Martha went on to discuss what they did, once they were in 1969, as per Sally's instructions, to get the TARDIS back. It all came down to getting Sally to do the right thing in 2007, so that the TARDIS could be activated and find the Doctor and Martha, where they were. They graffiti-ed a wall, built the Timey-Wimey Detector, greeted Billy Shipton, spent a lot of time convincing him they weren't nutters. The key, of course, was the DVD Easter Egg, planted for Sally to find, and have a conversation with.

"Wait," Jack said, then he shut his eyes tight. "A video of a guy in a suit, making random, seemingly cryptic comments? Embedded in a dozen or so different DVDs?"

"Seventeen, actually. But yeah, how'd you know?"

He opened his eyes wide. "The guy in the suit is the Doctor! Oh my God! We heard rumblings about it at Torchwood, but Tosh looked into it, and it seemed like a bunch of geeks on the internet, fixating on a mistake of the publisher, or something a troll had planted."

"Did you ever watch it?"

"No, but Tosh did. Mind you, even if I had, I wouldn't have recognised the Doctor in it. I'd have enjoyed watching it, but I wouldn't have known it was him."

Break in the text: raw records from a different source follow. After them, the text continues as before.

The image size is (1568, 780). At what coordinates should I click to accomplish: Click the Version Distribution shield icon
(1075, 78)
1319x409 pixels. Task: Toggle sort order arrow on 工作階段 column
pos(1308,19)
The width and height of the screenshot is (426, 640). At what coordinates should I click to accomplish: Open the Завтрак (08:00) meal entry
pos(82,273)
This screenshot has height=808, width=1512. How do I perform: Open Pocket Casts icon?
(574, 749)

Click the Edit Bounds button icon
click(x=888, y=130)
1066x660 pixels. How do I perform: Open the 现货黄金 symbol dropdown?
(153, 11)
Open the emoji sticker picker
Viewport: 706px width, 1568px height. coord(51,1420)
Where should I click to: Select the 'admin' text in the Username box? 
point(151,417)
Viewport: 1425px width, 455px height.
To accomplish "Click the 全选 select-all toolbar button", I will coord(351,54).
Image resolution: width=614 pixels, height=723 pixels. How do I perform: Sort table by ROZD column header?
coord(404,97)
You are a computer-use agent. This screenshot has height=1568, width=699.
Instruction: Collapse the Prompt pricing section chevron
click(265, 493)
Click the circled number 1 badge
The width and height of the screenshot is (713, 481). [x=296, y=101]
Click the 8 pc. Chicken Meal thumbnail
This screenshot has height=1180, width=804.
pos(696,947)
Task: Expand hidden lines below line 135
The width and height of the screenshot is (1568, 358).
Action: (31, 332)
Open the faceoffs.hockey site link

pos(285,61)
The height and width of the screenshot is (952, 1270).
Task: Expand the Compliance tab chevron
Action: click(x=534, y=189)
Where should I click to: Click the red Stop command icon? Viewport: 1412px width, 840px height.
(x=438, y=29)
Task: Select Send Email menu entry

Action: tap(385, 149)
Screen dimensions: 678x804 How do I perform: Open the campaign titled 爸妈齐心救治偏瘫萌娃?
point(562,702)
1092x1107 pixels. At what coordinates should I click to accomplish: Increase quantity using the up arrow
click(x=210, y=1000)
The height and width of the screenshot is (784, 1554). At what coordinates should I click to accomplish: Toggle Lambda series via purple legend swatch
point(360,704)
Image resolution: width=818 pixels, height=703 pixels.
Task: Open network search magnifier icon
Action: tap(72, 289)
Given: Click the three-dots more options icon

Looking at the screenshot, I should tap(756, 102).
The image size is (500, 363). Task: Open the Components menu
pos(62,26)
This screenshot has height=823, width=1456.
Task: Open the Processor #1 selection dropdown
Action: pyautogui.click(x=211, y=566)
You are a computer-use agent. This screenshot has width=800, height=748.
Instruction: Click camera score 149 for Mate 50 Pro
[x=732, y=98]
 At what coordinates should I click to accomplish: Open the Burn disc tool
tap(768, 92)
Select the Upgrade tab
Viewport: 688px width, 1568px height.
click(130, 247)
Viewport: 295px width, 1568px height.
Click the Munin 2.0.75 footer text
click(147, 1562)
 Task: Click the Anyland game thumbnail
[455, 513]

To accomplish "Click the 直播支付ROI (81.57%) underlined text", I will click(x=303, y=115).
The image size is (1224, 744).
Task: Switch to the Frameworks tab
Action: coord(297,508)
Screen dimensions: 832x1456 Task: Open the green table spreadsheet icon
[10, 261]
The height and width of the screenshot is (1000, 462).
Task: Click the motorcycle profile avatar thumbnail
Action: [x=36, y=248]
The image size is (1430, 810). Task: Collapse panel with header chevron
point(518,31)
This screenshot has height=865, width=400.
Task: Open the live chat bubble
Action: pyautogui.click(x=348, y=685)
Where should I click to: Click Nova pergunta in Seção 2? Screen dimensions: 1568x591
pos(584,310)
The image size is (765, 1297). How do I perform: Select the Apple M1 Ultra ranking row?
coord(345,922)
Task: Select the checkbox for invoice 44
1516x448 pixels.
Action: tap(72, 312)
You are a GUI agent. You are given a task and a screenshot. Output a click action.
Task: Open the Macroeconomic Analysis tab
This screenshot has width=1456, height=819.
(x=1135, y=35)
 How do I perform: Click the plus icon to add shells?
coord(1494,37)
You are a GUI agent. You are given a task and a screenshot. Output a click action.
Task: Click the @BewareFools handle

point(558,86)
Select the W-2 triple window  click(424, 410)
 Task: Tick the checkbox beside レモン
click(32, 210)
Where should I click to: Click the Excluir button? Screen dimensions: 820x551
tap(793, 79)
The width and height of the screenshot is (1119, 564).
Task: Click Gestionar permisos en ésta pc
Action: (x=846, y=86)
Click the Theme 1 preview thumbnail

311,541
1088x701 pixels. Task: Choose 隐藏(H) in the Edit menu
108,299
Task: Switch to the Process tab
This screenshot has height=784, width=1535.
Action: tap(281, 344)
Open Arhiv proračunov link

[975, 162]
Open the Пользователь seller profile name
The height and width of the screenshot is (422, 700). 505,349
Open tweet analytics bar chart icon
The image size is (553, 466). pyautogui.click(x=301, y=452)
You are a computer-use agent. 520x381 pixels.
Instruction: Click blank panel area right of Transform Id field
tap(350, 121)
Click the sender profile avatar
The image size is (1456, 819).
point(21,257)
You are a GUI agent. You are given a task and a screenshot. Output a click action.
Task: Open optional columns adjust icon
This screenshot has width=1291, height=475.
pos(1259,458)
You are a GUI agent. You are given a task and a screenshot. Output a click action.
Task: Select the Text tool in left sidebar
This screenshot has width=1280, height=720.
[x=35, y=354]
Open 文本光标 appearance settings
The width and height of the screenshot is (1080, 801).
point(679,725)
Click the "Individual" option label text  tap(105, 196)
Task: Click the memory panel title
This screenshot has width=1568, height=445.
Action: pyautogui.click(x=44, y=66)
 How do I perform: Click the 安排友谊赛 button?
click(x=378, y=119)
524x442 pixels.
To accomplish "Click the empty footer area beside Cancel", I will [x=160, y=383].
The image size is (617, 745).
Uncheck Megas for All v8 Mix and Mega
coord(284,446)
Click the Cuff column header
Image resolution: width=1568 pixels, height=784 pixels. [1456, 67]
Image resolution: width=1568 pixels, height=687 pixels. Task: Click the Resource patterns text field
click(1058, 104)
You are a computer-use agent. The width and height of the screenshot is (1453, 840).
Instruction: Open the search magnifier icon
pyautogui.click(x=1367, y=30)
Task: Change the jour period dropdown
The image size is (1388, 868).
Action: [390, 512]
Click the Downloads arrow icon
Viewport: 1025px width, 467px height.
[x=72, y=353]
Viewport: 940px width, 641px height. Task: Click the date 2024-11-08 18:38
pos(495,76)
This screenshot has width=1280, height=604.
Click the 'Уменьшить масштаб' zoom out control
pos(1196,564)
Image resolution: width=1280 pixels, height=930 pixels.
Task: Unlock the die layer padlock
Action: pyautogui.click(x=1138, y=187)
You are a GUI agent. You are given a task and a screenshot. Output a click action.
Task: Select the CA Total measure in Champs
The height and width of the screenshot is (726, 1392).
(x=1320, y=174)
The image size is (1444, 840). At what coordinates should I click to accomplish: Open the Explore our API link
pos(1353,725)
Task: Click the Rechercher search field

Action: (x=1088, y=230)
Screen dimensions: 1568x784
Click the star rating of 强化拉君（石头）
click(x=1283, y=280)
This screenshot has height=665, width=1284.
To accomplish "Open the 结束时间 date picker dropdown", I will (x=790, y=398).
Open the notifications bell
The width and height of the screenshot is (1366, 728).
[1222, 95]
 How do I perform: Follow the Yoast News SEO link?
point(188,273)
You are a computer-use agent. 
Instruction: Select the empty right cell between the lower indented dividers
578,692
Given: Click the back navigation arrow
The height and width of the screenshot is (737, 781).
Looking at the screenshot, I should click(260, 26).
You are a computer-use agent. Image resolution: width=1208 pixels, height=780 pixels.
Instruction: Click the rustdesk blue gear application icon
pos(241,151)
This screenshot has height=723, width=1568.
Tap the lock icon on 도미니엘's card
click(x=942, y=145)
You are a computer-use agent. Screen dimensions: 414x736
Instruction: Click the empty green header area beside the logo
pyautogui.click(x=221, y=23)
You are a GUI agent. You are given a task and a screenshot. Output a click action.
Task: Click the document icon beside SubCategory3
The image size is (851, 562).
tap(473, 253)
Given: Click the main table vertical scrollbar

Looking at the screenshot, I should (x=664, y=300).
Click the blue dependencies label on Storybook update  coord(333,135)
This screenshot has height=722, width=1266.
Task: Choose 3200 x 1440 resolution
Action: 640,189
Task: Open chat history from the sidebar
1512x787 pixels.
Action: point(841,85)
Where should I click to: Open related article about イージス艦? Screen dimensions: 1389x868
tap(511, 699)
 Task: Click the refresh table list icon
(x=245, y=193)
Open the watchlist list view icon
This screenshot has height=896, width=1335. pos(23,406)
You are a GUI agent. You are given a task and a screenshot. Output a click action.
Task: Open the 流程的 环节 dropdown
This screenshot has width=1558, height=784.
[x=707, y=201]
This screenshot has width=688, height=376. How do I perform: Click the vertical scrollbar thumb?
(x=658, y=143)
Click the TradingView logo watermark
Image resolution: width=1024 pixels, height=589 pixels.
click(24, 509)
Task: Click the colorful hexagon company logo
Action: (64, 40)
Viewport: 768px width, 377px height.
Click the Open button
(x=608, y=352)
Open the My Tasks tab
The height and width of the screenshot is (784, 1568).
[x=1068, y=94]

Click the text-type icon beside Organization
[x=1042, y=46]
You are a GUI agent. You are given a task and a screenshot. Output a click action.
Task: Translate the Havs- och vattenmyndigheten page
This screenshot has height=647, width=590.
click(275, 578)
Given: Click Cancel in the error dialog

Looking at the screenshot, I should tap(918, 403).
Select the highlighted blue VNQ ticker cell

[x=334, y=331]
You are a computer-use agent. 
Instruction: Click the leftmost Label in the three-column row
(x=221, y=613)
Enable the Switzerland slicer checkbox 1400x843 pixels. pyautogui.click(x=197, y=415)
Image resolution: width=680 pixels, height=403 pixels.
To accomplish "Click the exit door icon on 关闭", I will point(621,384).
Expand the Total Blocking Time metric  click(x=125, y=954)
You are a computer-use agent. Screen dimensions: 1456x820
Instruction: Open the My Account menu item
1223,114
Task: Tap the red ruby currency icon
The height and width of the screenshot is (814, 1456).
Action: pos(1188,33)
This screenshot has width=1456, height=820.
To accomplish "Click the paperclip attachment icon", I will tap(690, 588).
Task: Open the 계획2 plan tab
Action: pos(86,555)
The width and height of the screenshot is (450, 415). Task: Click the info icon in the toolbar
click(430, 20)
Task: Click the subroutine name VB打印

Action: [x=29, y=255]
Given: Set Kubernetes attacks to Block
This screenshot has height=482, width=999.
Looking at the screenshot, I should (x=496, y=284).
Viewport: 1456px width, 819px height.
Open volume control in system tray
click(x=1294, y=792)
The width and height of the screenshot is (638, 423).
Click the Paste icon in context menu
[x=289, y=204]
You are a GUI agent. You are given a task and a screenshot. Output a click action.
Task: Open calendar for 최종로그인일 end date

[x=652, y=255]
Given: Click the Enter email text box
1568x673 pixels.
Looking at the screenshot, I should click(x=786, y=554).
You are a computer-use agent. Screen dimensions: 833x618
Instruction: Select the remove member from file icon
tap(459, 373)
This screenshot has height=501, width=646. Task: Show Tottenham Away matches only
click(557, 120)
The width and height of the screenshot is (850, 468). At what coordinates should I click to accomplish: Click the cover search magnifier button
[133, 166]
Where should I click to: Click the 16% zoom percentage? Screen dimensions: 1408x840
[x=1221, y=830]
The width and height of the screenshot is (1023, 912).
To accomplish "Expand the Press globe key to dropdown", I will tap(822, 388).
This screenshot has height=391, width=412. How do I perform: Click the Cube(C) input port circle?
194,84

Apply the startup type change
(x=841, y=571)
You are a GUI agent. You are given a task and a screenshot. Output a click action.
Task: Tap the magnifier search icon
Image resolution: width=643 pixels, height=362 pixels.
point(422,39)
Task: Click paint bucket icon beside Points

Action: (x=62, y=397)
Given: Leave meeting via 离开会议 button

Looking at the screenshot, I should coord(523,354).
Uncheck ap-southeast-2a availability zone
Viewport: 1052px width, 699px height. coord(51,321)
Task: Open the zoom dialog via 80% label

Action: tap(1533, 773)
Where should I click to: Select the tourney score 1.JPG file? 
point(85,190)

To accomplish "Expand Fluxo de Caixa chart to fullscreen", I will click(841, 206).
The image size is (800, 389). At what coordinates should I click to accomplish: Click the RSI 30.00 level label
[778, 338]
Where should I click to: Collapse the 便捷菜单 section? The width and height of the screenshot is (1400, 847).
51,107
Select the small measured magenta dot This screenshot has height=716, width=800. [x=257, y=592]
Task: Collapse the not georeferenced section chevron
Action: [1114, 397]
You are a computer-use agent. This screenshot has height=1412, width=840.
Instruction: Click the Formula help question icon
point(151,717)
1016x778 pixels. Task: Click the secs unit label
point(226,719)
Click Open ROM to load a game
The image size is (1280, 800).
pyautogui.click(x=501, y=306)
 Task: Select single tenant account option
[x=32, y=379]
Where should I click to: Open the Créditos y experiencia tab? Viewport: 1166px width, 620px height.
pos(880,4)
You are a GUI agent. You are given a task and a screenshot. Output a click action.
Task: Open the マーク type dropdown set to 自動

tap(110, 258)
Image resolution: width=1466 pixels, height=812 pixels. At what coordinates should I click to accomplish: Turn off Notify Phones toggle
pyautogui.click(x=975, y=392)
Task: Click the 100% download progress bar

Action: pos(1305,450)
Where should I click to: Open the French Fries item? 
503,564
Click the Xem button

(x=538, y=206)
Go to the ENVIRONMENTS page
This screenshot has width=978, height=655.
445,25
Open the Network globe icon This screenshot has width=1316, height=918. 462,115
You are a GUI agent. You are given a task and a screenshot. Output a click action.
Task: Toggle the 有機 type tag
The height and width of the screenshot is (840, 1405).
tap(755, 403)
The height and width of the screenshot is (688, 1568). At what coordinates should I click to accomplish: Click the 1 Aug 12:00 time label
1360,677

"Really? The weird way he talks, the things he talks about? The fact you were looking for him?"

Jack shrugged. "I don't know. Maybe. Remember, I was looking for a guy with a specific face, and it's not the face we both know and love today, Miss Jones. And he's not the only guy I've ever heard talk about…"

"At one point on the video, the Doctor says the Angels have the phone box."

"Oh yeah. That would've clued me in," he conceded.

"Mm," she agreed, with a chuckle.

"Damn. I wish I'd known."

"Well, what could you have done about it, really?"

"True."

"Sent Tosh the Math," the Doctor said, bounding back into the room. "What'd I miss?"

"Nothing," Martha said. "Just telling Jack the story of Sally Sparrow, the Easter Egg, the Angels, et cetera, et cetera."

"Good," the Doctor said. "Although I thought we could tell that story during the bus ride."

"What bus ride?" she asked.

He stood up straight and announced, "Kids, we're going to Oystermouth. But we've got to take the bus."